My theory is that Hamas gave two sacrificial lambs a dummy antitank guided missile (ATGM).

Hamas_Kornet

The weapon would have been fitted with an inert warhead, because Hamas didn’t want a secondary explosion that would vindicate the Israelis, and they didn’t want the two sacrificial lambs to actually kill any reporters, since the story was to be about the four boys. I asked the journalist why Hamas would’ve allowed foreign reporters to see the bodies of the two adult men in the shipping container, as well as the dummy ATGM, if it existed.

“Look at the footage,” the journalist said. “The shipping container is a mess. You can’t really see anything. Most of the reporters stayed away from it, and Hamas minders immediately ran in front of them when the first little boy’s body was found. Everyone was told that only a little boy was killed, so that’s what they saw and what they reported.”

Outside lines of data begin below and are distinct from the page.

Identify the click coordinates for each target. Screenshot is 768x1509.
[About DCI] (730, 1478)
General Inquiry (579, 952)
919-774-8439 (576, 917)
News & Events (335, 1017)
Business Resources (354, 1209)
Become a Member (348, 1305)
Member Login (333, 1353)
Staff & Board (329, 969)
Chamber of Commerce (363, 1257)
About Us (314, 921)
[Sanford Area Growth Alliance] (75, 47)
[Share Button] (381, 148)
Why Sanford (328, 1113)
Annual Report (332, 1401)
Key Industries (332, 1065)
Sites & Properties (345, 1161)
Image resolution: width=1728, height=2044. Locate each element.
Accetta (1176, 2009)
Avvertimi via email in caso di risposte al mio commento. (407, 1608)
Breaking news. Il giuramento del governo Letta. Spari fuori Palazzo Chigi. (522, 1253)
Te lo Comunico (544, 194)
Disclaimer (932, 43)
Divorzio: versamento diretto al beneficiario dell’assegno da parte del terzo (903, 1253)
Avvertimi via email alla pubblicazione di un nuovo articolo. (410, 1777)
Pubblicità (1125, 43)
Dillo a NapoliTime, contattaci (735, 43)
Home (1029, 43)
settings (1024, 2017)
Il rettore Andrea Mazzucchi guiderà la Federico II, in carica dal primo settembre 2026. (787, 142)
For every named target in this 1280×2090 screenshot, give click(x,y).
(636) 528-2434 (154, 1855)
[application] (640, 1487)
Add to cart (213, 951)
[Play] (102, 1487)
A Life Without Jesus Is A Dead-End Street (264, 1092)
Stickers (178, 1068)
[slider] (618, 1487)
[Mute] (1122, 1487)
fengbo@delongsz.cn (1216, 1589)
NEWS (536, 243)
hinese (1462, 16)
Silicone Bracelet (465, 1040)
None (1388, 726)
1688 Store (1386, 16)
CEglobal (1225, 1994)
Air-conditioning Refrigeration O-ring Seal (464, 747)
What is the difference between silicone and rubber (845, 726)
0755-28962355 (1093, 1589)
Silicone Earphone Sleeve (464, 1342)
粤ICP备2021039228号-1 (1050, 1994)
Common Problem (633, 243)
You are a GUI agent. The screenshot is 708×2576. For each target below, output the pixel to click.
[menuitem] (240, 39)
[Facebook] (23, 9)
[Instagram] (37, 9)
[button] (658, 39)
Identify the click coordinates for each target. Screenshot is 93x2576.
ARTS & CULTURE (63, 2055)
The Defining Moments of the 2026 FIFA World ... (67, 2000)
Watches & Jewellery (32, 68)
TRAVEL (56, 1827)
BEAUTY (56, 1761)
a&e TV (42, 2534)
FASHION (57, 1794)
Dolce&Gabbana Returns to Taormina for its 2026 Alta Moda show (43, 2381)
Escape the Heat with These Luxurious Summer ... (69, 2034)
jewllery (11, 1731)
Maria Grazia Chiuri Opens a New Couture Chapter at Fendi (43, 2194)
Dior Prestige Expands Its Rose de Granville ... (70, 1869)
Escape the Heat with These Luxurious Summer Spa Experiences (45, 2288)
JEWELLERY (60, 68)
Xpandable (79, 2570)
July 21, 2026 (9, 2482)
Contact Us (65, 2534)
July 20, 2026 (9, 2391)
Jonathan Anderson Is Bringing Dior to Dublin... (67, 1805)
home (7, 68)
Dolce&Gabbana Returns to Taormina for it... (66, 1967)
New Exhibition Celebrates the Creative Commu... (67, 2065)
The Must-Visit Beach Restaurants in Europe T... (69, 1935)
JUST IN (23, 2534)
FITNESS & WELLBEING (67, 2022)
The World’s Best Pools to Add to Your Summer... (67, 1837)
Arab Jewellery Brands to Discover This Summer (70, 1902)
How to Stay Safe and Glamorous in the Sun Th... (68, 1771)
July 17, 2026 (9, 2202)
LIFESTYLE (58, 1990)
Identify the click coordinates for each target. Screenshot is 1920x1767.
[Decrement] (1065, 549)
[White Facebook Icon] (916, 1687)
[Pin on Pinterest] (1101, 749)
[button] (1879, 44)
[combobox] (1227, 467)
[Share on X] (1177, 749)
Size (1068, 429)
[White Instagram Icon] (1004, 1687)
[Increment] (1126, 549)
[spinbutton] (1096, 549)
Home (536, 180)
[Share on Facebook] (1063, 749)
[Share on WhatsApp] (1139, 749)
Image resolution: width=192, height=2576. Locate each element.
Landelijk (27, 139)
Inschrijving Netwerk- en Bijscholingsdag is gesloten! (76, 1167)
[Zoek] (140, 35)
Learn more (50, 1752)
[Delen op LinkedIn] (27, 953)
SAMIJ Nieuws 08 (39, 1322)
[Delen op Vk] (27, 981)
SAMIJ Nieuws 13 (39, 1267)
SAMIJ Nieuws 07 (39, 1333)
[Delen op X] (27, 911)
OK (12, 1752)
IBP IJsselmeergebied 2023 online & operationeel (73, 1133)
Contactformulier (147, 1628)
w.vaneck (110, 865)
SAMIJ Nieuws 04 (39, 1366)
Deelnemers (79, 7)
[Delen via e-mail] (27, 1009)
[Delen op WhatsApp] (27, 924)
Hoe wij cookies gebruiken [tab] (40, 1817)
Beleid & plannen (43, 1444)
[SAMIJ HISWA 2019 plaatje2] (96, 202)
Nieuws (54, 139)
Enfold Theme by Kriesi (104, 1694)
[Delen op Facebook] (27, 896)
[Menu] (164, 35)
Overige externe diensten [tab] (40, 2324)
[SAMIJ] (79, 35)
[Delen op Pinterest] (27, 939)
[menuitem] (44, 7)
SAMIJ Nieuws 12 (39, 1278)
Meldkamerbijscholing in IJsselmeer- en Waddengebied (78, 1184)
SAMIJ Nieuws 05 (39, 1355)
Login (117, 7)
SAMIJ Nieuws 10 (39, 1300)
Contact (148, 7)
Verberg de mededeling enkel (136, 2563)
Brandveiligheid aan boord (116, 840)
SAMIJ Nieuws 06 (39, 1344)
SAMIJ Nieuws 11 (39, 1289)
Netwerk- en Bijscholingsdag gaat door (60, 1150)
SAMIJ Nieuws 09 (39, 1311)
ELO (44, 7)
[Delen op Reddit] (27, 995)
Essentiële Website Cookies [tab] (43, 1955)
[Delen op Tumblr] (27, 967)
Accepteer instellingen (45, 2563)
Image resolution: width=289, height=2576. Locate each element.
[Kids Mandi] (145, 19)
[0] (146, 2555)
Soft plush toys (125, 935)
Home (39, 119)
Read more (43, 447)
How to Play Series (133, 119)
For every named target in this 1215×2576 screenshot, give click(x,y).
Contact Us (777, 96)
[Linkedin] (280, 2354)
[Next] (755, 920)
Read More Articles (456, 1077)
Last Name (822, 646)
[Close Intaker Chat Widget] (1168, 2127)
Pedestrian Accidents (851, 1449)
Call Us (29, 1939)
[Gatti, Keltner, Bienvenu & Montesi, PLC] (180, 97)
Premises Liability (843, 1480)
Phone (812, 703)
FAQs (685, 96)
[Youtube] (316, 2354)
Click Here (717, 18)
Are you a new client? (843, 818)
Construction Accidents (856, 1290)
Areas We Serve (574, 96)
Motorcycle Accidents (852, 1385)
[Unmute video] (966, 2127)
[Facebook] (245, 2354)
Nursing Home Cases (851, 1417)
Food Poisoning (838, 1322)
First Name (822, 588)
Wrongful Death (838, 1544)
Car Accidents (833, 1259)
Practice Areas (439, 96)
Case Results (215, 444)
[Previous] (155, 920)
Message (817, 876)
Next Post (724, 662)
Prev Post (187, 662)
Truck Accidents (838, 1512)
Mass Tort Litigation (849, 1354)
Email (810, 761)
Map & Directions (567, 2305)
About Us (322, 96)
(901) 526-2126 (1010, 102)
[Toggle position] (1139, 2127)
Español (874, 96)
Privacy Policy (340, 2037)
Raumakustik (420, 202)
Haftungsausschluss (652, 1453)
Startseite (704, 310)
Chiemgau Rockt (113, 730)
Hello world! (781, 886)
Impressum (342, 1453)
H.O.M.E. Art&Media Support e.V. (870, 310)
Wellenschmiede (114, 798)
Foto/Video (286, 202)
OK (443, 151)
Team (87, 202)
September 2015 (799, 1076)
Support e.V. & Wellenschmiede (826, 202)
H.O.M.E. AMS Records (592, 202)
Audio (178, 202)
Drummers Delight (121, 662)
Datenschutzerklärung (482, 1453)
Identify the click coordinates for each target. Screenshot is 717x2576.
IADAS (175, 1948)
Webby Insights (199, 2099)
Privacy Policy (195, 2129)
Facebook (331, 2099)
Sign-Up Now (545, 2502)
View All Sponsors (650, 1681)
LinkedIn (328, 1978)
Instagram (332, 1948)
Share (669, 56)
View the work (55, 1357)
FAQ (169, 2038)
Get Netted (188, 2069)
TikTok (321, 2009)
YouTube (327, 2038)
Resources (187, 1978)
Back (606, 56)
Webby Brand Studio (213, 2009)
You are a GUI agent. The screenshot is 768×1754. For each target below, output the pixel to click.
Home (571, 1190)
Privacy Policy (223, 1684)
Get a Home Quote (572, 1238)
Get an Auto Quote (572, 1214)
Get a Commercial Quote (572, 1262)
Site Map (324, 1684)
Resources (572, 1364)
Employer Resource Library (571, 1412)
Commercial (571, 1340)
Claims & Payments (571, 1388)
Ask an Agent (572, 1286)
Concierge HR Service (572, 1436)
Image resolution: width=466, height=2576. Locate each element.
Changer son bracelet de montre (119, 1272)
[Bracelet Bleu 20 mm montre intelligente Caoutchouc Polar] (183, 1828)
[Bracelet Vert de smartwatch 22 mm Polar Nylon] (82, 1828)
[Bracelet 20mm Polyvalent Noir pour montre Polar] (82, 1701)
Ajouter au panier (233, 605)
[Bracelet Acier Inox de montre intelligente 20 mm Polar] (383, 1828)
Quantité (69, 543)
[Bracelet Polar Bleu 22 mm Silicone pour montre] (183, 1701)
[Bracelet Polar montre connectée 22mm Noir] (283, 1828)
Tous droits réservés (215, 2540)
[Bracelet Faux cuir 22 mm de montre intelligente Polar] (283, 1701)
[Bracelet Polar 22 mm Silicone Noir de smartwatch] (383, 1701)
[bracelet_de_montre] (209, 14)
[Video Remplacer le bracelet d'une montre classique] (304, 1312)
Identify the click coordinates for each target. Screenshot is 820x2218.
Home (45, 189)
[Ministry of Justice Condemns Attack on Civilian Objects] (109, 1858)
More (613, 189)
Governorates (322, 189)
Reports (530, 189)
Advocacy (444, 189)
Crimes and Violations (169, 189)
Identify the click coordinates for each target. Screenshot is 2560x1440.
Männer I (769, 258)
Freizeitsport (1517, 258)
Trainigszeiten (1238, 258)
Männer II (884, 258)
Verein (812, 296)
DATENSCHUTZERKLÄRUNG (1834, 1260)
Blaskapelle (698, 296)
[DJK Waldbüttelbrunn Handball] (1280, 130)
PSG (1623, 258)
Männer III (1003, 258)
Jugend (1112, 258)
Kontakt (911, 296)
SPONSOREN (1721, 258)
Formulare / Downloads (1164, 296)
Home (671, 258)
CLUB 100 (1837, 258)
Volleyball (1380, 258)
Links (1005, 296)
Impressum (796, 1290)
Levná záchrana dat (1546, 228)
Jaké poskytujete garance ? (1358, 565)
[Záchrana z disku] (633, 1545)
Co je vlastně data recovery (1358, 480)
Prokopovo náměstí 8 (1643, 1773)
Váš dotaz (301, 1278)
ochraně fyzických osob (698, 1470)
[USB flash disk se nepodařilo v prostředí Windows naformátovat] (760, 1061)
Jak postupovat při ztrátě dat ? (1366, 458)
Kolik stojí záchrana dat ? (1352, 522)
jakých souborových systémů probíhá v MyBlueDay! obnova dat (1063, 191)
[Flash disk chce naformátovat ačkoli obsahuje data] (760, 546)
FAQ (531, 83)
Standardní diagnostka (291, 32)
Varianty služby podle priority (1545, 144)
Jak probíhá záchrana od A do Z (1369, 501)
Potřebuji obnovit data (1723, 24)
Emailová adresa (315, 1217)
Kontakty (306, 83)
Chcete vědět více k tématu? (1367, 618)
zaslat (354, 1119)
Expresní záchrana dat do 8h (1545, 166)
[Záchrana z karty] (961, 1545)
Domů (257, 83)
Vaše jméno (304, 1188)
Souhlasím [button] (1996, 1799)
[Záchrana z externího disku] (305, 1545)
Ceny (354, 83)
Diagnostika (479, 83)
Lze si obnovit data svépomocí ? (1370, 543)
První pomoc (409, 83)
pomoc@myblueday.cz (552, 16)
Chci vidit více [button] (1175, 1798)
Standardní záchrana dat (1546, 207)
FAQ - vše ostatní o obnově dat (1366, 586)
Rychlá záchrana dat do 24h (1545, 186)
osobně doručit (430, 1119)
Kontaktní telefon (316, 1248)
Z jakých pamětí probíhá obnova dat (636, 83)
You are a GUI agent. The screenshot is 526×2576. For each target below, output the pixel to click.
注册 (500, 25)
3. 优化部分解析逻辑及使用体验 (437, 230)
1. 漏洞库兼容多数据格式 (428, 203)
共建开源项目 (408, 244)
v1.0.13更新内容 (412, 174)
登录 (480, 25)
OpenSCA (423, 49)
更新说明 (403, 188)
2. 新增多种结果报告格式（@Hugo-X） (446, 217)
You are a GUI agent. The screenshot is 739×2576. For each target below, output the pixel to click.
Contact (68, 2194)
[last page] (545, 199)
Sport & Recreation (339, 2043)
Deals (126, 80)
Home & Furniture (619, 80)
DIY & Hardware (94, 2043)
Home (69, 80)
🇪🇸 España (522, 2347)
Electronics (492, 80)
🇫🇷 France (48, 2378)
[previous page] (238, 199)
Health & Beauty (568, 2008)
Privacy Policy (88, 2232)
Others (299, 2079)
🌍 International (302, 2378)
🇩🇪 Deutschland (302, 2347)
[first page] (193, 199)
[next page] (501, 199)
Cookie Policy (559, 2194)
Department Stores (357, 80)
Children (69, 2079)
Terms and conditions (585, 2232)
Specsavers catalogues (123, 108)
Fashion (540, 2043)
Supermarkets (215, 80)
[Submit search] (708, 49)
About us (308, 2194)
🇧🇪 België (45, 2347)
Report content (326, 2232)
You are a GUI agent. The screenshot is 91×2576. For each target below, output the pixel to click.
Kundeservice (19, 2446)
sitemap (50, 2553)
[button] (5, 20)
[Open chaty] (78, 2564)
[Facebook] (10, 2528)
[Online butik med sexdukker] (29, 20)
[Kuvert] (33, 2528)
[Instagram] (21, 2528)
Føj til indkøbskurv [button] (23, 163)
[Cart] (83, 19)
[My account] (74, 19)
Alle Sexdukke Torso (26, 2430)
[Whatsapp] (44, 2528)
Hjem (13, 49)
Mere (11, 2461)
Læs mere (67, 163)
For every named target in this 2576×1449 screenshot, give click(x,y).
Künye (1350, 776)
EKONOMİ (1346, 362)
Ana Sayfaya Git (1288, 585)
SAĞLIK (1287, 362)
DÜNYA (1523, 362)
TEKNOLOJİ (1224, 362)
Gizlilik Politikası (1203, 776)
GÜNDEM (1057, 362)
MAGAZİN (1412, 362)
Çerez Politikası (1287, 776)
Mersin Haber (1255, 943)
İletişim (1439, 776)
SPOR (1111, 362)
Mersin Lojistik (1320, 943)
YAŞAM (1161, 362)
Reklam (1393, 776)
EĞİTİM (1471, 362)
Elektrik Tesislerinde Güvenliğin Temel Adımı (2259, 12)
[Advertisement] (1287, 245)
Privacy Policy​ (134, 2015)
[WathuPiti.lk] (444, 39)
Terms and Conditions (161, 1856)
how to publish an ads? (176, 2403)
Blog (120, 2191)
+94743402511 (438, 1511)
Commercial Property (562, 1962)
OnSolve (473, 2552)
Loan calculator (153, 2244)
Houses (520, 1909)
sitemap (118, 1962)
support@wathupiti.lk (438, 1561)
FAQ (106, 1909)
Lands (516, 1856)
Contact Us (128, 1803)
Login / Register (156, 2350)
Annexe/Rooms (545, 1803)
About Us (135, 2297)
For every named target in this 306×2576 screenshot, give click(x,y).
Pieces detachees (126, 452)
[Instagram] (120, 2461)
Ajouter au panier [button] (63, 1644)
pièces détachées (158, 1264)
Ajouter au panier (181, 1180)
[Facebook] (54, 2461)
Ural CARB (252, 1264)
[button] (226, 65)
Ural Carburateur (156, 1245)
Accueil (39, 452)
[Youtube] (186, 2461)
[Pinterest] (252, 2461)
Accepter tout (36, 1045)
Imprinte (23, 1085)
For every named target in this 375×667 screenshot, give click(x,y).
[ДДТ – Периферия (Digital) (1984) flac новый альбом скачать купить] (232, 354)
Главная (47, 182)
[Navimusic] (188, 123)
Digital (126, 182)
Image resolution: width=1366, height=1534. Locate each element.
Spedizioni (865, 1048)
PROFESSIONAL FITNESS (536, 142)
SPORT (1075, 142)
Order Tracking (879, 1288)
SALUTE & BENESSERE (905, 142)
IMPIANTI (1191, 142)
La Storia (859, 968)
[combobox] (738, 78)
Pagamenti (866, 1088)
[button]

But what about Nick Casey’s tweet?

“I don’t know anything about that, and I’m not going to speculate. In any complicated situation with lots of moving parts, mistakes are made. I’m just telling you that reporters would not have immediately run to the beach unless they knew it was safe and unless Hamas wanted them to do it. None of the reporters at the al-Deira Hotel ran down to the breakwater. They were supposed to stay in the hotel and report that injured boys ran from the breakwater into their arms. Reporters in a war zone don’t rush toward explosions, because they can get killed. They have to know first that it’s safe. And in Gaza they have to have permission.”

Tell me how this journalist is wrong.